- 277 Fyre Festival attendees will get receive a whopping total of $280 as a result of a class-action lawsuit stemming from the infamous debacle
- The plaintiffs in the case couldn’t even afford to buy the cheapest ticket to the ill-fated event with the money set aside for them in the settlement
- Read more about the millennial version of Lord of the Flies here
In April, it appeared the victims of one of the most elaborately disastrous scams of the 21st century would finally get some retribution after a court ruled some of the people who simultaneously got more and less than they ever could’ve bargained for after buying tickets to Fyre Festival were each entitled to $7,220 in damages to compensate them for the living hell they endured.
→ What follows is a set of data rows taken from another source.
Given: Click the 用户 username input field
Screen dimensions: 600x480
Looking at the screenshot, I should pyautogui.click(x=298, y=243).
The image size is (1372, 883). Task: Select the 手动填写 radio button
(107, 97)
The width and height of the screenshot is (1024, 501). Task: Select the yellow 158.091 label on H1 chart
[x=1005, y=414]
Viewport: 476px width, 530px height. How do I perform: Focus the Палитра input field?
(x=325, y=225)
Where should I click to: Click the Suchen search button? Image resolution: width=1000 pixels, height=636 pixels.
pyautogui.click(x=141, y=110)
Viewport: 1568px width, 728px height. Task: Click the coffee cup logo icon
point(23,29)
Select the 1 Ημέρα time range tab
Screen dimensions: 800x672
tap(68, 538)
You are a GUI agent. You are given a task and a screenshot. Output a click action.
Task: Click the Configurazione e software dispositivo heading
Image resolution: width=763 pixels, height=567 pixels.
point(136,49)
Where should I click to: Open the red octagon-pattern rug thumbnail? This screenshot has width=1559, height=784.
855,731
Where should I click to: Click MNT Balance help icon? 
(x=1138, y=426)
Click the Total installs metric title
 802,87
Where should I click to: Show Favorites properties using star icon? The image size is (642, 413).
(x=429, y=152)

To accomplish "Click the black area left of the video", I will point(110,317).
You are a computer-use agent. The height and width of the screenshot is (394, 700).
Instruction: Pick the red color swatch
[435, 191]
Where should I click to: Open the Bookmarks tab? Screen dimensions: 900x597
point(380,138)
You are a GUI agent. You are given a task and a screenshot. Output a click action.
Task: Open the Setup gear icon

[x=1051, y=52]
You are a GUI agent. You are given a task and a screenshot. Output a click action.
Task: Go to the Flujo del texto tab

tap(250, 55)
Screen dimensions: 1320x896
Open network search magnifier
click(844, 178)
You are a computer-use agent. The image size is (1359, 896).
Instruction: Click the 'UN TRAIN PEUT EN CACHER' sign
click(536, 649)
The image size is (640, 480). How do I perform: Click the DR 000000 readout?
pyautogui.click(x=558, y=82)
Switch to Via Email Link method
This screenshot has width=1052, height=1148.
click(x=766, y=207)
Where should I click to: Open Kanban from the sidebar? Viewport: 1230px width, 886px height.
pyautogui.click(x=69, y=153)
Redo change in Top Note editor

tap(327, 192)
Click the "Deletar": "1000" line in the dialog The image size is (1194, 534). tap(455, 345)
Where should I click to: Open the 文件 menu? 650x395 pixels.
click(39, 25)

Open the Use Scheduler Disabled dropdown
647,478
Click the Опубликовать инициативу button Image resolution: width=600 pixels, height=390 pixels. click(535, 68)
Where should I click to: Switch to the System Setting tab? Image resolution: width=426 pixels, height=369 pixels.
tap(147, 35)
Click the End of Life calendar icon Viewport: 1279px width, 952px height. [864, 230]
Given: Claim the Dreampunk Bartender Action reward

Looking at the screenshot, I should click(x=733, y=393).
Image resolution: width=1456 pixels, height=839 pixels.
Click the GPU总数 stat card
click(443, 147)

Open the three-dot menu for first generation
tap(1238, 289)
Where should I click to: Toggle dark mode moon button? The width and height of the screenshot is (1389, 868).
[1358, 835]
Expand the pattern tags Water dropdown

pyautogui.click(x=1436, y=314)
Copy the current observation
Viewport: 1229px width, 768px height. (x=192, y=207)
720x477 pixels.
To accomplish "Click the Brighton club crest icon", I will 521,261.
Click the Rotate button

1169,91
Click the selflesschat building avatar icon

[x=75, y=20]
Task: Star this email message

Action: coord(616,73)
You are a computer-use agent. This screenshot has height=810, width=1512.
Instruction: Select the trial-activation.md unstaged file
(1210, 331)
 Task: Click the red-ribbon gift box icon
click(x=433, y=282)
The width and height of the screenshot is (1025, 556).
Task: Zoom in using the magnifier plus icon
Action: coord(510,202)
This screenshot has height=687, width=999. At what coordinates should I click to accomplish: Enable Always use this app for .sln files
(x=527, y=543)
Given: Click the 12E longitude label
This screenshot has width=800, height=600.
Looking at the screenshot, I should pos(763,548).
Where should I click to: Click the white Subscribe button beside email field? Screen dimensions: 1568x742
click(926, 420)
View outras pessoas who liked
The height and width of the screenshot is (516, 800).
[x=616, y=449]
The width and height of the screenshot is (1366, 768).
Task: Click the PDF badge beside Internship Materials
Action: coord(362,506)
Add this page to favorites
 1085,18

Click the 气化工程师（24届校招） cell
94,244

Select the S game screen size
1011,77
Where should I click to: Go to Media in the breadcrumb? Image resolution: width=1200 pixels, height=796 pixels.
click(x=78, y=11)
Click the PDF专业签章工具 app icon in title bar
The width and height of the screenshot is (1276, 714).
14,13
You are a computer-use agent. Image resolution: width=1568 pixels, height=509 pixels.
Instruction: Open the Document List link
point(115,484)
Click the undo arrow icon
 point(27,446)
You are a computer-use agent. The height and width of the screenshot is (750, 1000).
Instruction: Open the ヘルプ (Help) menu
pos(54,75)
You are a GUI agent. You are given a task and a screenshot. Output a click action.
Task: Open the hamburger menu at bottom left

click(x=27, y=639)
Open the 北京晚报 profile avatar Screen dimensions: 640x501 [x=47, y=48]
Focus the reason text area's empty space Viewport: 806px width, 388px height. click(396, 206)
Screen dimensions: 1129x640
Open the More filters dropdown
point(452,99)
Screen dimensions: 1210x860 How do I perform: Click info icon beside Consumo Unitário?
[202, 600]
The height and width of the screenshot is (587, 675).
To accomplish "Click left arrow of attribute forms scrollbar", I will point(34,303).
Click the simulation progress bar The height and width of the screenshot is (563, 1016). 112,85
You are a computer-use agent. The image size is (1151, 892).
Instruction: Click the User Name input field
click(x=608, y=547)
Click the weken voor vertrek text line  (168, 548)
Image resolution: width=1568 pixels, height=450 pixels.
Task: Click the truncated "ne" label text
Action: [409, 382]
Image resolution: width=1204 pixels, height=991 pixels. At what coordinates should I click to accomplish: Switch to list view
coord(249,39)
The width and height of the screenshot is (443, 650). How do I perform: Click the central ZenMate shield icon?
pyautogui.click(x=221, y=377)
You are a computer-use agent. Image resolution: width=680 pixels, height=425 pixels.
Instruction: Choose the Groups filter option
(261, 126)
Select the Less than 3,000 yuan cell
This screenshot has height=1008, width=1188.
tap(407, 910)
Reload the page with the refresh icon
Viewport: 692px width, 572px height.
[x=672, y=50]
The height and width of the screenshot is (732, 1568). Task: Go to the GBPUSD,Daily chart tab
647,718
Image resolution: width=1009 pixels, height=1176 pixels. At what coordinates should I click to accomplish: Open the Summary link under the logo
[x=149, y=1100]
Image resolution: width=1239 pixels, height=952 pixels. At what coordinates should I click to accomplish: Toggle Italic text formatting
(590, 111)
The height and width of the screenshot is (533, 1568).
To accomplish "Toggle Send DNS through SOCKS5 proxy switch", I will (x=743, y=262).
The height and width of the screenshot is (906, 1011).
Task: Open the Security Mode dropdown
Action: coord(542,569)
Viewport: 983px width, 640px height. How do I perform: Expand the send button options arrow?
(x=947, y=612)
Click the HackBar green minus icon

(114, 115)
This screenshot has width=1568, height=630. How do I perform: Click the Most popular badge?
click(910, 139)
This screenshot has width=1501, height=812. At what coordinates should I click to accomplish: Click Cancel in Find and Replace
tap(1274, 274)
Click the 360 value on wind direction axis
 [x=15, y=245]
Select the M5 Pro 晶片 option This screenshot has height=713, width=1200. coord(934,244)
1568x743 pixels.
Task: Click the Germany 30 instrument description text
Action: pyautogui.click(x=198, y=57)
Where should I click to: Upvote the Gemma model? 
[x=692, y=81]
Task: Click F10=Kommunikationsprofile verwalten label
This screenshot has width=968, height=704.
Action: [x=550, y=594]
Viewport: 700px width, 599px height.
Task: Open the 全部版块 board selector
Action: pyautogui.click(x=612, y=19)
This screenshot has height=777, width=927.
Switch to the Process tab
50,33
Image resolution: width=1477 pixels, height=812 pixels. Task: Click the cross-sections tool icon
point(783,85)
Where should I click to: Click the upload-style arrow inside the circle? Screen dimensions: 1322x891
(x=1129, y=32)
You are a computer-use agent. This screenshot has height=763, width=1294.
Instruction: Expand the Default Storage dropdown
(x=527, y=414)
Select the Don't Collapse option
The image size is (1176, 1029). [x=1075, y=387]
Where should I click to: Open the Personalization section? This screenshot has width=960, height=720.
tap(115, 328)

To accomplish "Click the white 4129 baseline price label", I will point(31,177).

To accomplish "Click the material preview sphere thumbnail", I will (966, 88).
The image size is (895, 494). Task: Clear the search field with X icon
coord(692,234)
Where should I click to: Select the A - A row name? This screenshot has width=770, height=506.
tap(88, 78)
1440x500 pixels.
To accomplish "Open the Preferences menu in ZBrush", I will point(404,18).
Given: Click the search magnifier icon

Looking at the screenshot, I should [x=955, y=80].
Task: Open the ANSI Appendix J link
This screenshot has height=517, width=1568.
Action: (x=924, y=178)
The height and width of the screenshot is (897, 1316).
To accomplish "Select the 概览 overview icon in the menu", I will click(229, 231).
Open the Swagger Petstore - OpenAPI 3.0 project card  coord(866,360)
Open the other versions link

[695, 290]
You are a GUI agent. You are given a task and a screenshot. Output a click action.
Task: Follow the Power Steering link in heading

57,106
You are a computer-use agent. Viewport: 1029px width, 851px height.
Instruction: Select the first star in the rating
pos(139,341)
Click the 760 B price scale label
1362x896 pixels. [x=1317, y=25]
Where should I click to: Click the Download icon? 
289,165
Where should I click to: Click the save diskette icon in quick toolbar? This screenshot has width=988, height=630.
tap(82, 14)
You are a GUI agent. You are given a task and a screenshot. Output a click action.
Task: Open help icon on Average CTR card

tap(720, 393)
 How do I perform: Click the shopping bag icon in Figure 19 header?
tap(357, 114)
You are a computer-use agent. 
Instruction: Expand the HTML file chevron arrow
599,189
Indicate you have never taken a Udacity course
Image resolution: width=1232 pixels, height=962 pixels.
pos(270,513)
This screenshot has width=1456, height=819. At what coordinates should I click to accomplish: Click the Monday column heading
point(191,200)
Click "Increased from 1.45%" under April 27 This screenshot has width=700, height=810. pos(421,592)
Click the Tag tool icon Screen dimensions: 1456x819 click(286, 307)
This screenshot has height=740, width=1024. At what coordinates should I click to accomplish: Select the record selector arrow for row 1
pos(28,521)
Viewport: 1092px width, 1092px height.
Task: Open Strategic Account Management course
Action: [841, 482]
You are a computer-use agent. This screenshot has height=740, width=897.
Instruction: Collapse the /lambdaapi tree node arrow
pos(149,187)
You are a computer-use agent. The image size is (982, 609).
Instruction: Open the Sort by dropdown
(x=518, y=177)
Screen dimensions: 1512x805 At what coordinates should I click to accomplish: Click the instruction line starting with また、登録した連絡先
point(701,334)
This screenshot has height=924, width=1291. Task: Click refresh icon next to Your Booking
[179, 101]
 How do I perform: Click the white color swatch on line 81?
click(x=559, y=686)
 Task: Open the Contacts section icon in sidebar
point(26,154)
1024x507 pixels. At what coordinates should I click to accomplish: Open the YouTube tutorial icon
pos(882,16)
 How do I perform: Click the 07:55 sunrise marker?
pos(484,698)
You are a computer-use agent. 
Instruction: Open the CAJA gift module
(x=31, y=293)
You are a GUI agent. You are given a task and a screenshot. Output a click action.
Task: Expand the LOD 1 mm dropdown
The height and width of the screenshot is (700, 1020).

When Billy McFarland was hit with a six-year prison sentence for orchestrating the unmitigated disaster, he was also ordered to figure out a way to reimburse the more than $26 million he swindled from investors and attendees before everything came crashing down. He’ll likely have to forfeit any money he makes from the book he plans on writing, but in the meantime, officials have resorted to auctioning off unsold merch in an attempt to put a dent in that number.
Unfortunately, according to The New York Post, those efforts have left a bit to be desired. The outlet got its hands on documents that were recently filed in bankruptcy court in which Gregory Messer, the trustee tasked with recouping the money, revealed he’s only been able to collect a total of $1.4 million.
The judge overseeing the case still has to officially sign off on the proposed settlement, but as things currently stand, $1.1 million of that sum will be used to pay for Messer’s services and legal fee. As for the 277 Fyre Festival ticketholders named as plaintiffs? They’ll have to split the $78,000 that’s been set aside for them—which comes out to around $280 a person.
The most expensive Fyre Festival tickets were the VIP packages that sold for $49,000 a pop, but this settlement doesn’t even cover the price of admission for the least expensive pass, which sold for $500.
You might not be able to put a price on memories, but it would appear the same cannot be said about nightmares.